Pensez-vous avec toutes les colonies en train de s’accroître en Cisjordanie qu’un jour sera possible un Etat palestinien ?
« Je n’en suis pas sûr, car les colonies ne sont pas la seule raison de l’échec de la solution des deux États. Il y a eu tant de tentatives, même avant les accords d’Oslo (1993-95), pour créer quelque chose de stable. Je pense donc que cette région sera toujours en flammes et qu’elle fera toujours l’objet d’un conflit entre ces deux nations ».
Pas d’espoir…
« Honnêtement, l’histoire nous donne des exemples. La France, la Grande-Bretagne et l’Allemagne ont connu des guerres qui ont duré cent ans, mais grâce à l’intégration politique, elles ont réussi à s’en sortir pacifiquement depuis lors. Il y a donc un exemple d’atténuation des conflits… Mais cela pourrait-il fonctionner en Israël ? En Israël et en Cisjordanie, je pense que non ».
Israel, la Syrie, Russie et le populisme
Par ailleurs, la situation en Syrie n’est pas complètement stabilisée.

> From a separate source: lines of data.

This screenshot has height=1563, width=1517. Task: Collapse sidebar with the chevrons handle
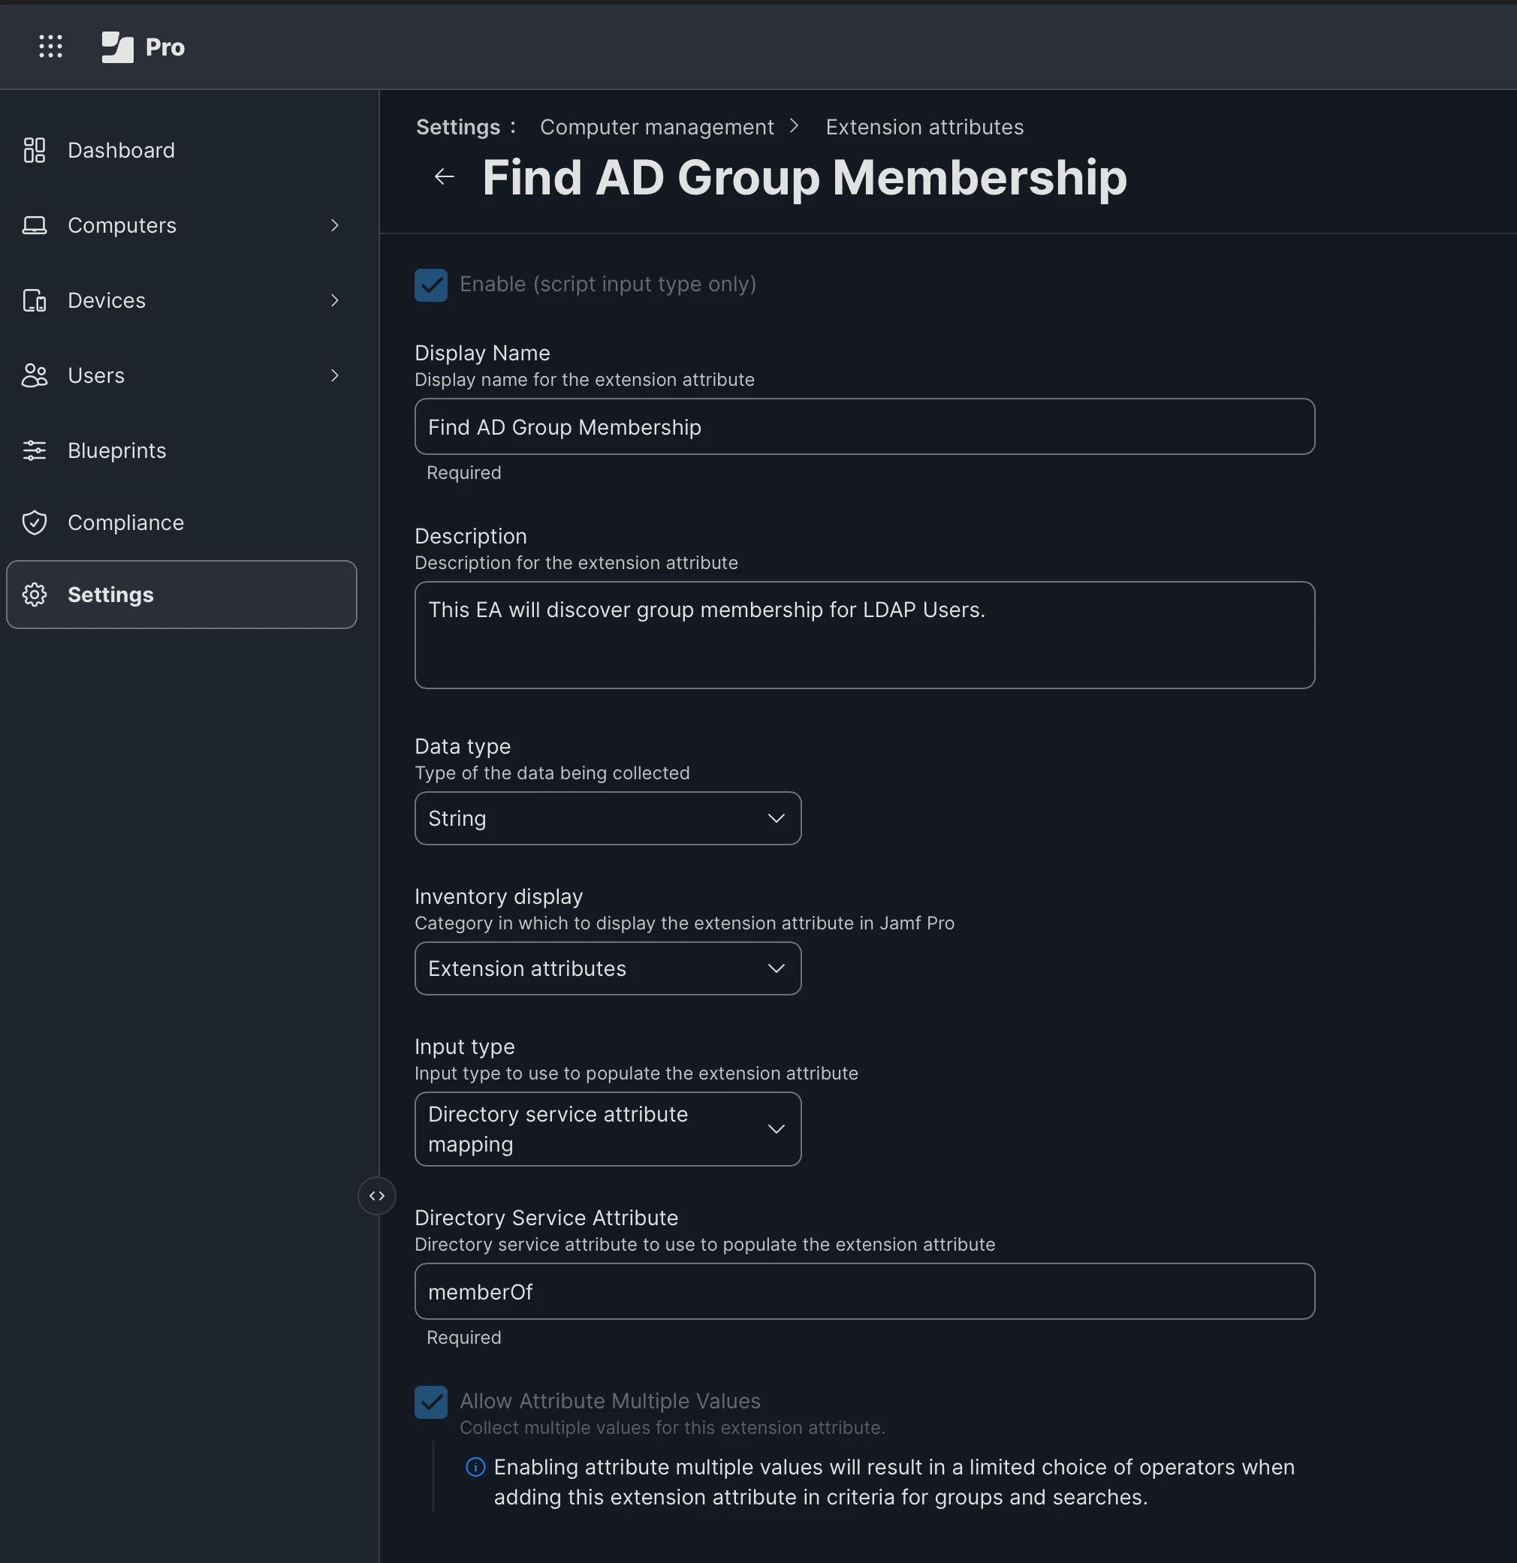(376, 1195)
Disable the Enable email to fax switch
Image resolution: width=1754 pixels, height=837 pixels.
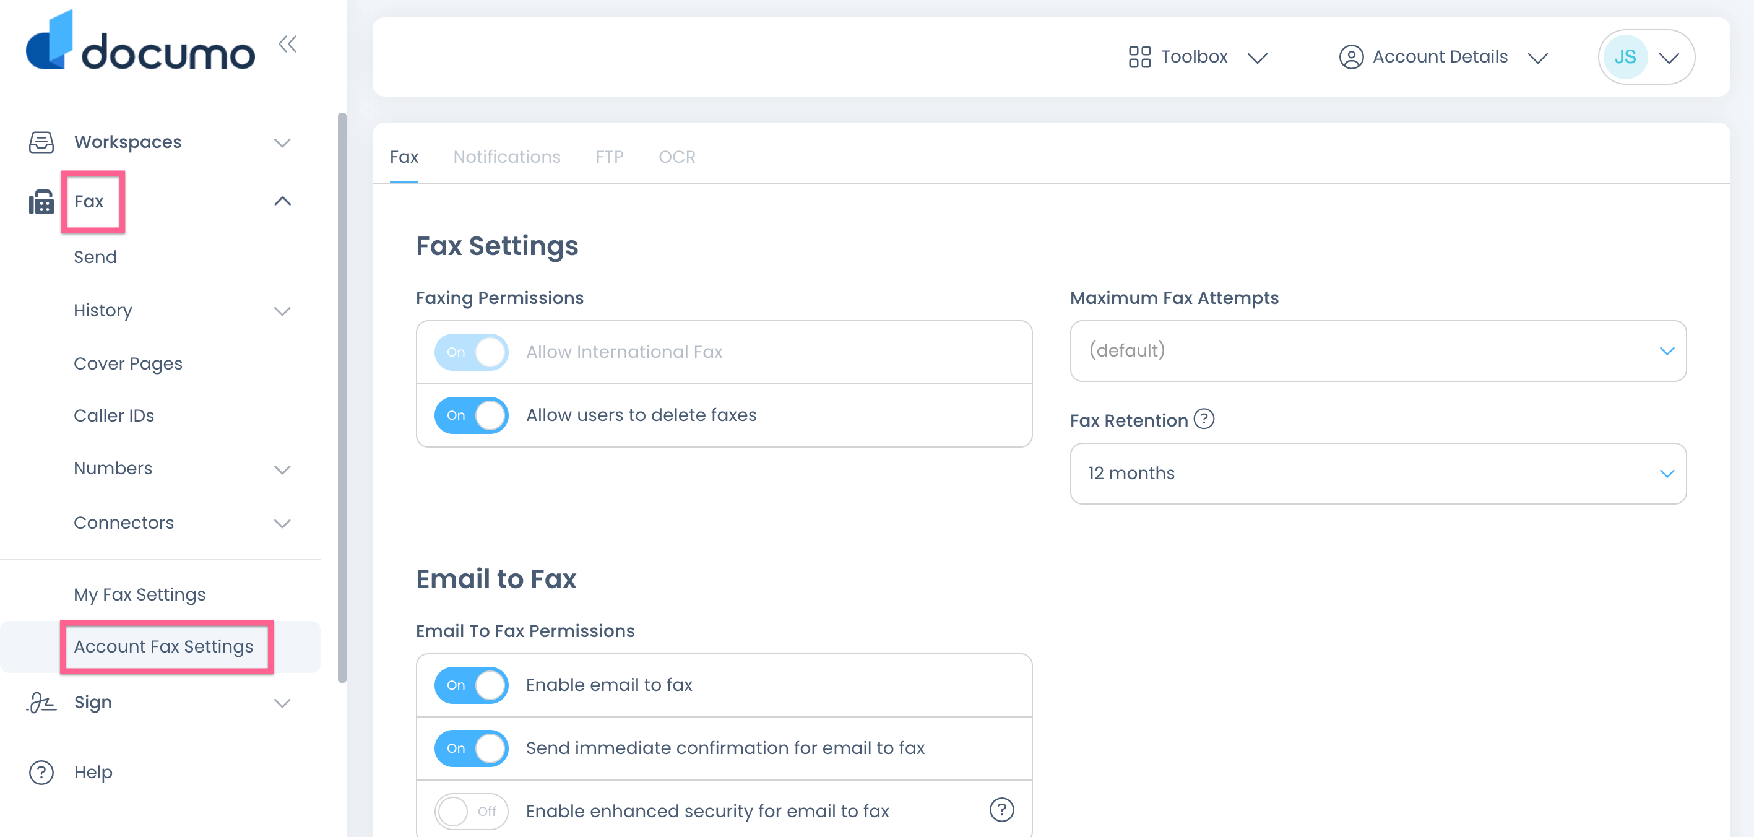(x=471, y=685)
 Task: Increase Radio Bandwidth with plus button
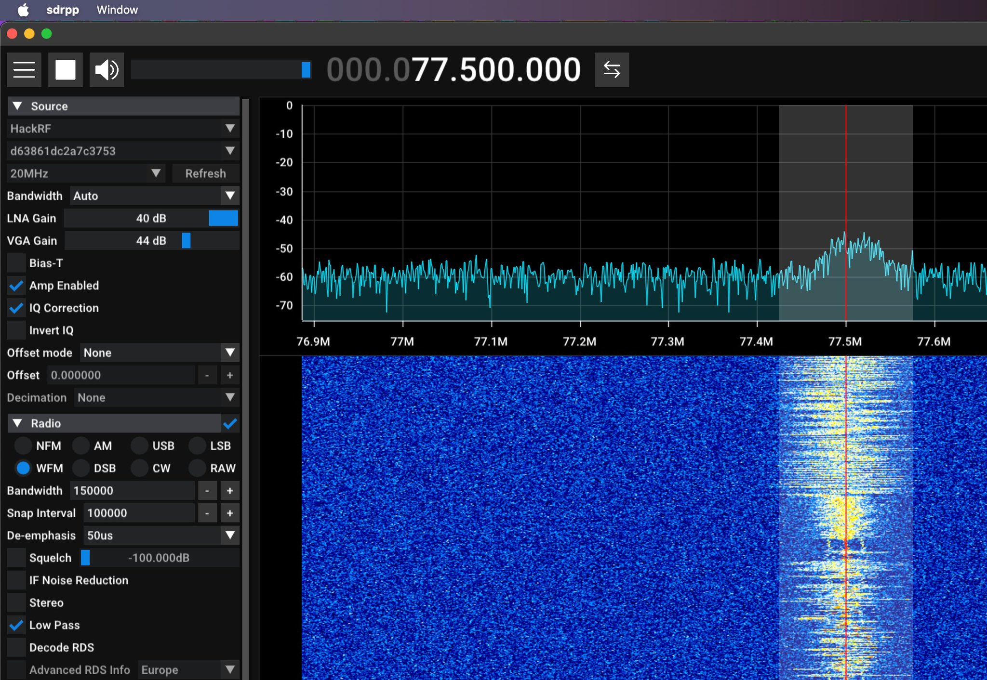point(230,491)
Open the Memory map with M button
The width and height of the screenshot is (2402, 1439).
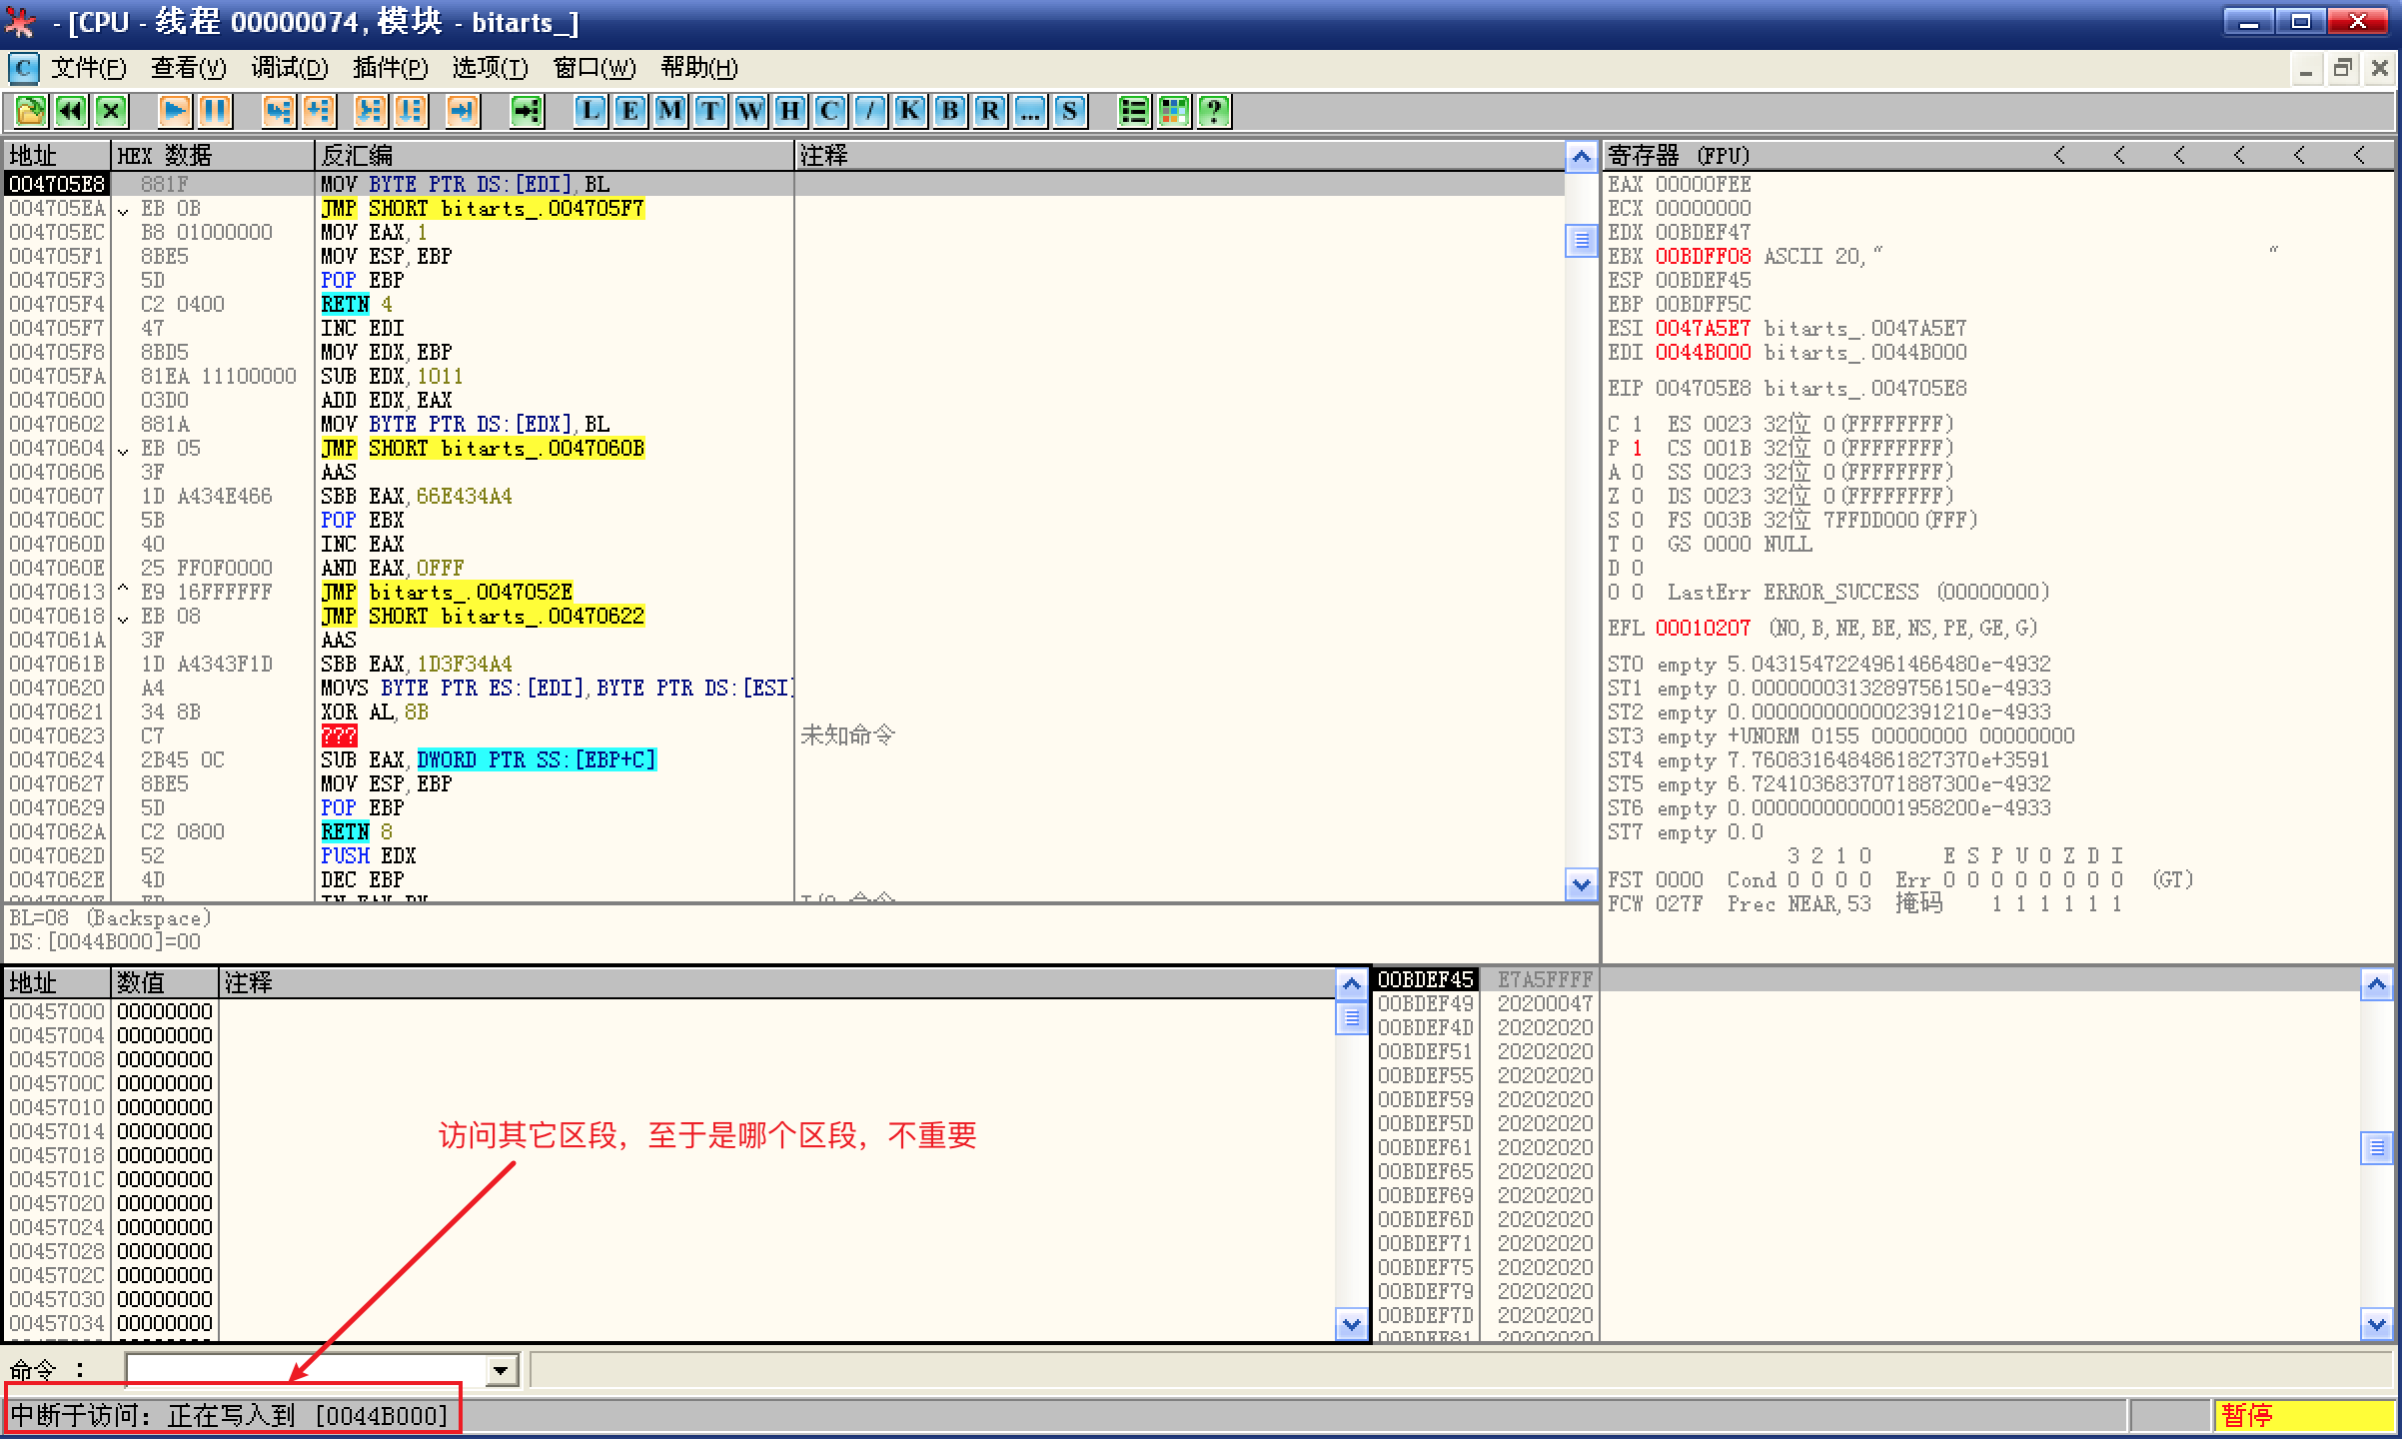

Y êtes-vous retourné ?
« J’ai demandé des visas, mais je ne les ai jamais obtenus ».
Quand y êtes-vous allé pour la dernière fois ?
« La dernière fois, c’était en 2017 ».
Et vous ne pouvez pas non plus retourner en Russie ?
« Non ».
Quand était-ce la dernière fois ?
« C’était le premier mars 2022. Oui, une semaine après la guerre ».
Pensez-vous qu’il soit possible de mettre fin à la guerre en Ukraine ?
« C’est possible… après Poutine ».
Mais Poutine est toujours là...
« S’il est là, ce n’est pas possible ».
Pour l’instant, il n’y a pas d’éléments qui nous permettent de penser qu’il va disparaître…
« Même chose que pour Netanyahou ».
Alors, des gens comme Poutine, Netanyahou, sont en train de gagner. Nous ne savons pas ce qui va se passer aux États-Unis avec les élections de novembre, mais ce n’est pas un bon moment pour travailler comme photojournaliste…
« Si l’on considère la situation sous l’angle politique, il existe un livre de Francis Fukuyama, Libéralisme : vents contraires (Éditions Saint-Simon, 2023). Il y décrit l’arrivée au pouvoir des autocrates à partir d’institutions démocratiques. Puis ils démantèlent ces institutions démocratiques et se maintiennent au pouvoir…. Et oui, cela se produit presque partout dans le monde. C’est peut-être la crise du libéralisme, une sorte d’effet sinusoïdal, d’effet de balancier. Il y a des hauts et des bas. La crise n’est pas non plus constante, car à un moment donné, les sociétés en auront assez des populistes et des autocrates. Nous ne savons pas quels instruments les sociétés pourraient utiliser pour changer le pouvoir. Mais les autocrates s’observent et s’étudient. Car, par exemple, Netanyahou n’irait pas aussi loin comme il le fait et ne prêtant pas attention aux manifestations. Des manifestations de masse ont lieu chaque semaine. Chaque semaine, 100 à 300 000 personnes descendent dans la rue pour protester contre son gouvernement. Et il n’y prête pas attention. Parce qu’il a vu Poutine. Pourquoi Poutine a-t-il déclenché la guerre ? Parce qu’il a vu Erdogan. Pourquoi Erdogan a-t-il commencé ? Parce qu’il a vu Bachar al-Assad… ».